• Entries shown
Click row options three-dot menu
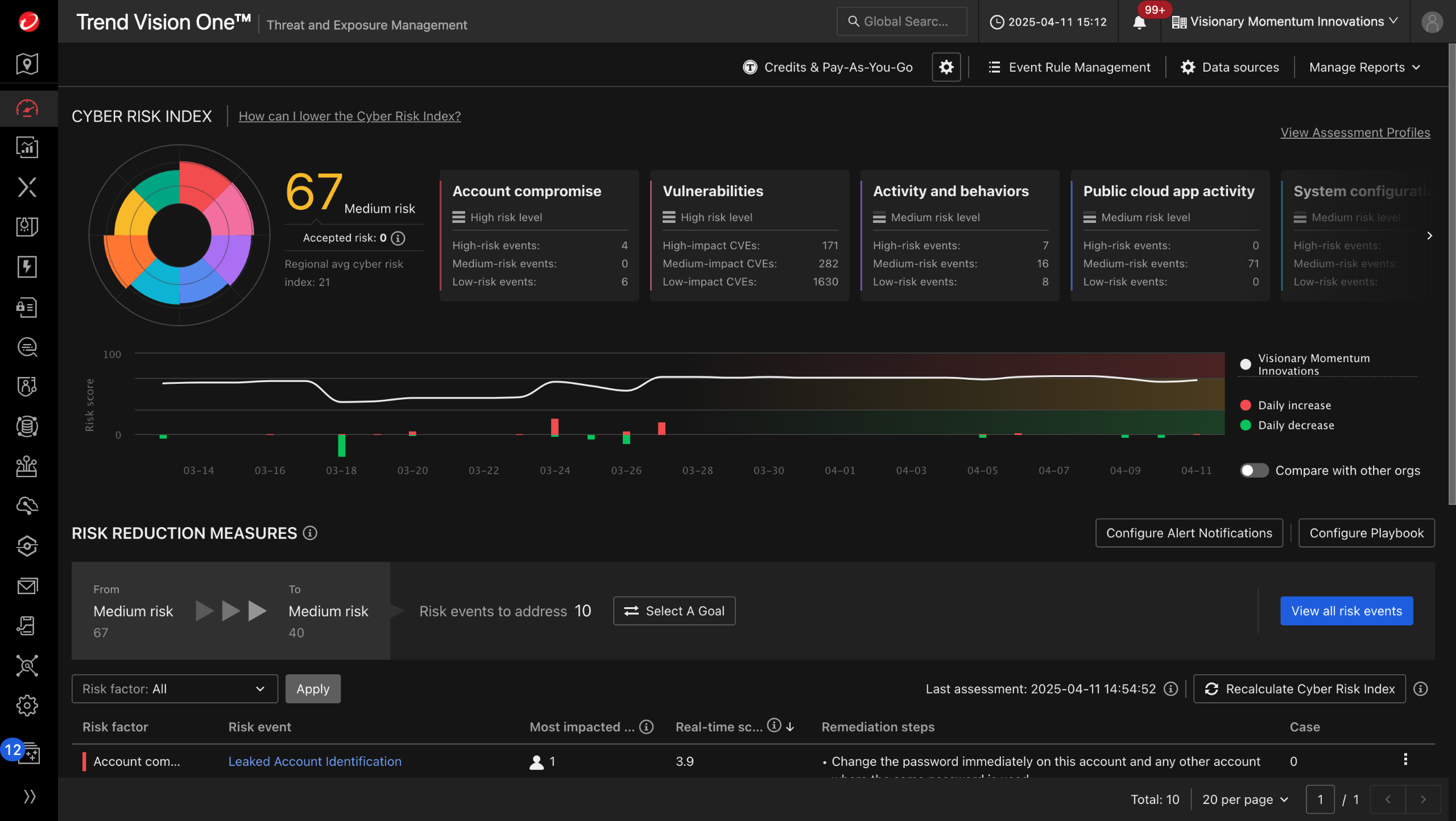The height and width of the screenshot is (821, 1456). [x=1405, y=760]
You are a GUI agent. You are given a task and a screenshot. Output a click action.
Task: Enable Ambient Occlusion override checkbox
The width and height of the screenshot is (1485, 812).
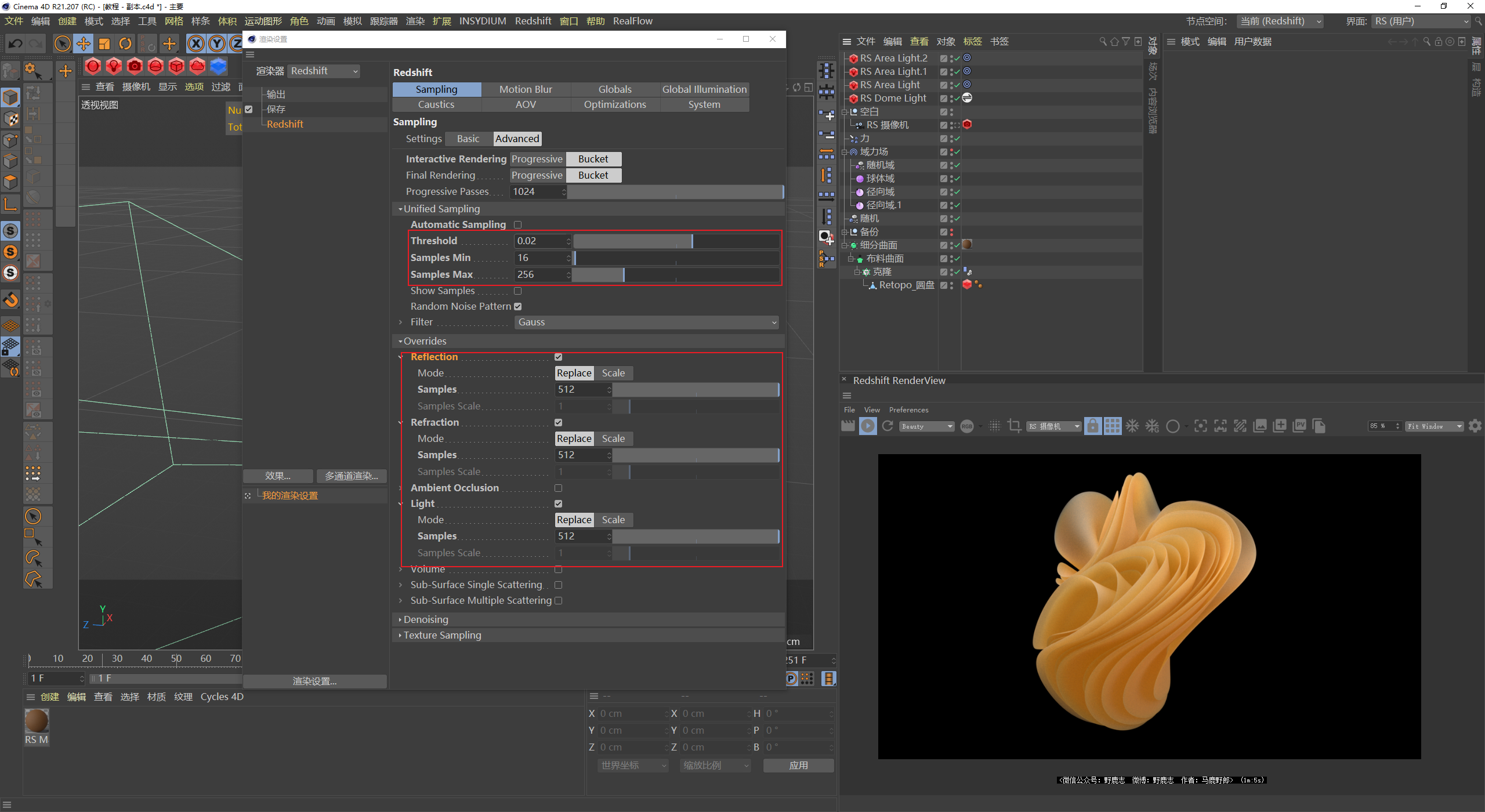pos(558,488)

• Instructions for the task
After locating the line that contains "You are a GUI", output it and all later lines through the end of the material exactly, leaving out pictures.

• Task result
You are a GUI agent. You are given a task and a screenshot. Output a click action.
Task: Enable Ambient Occlusion override checkbox
The width and height of the screenshot is (1485, 812).
pos(558,488)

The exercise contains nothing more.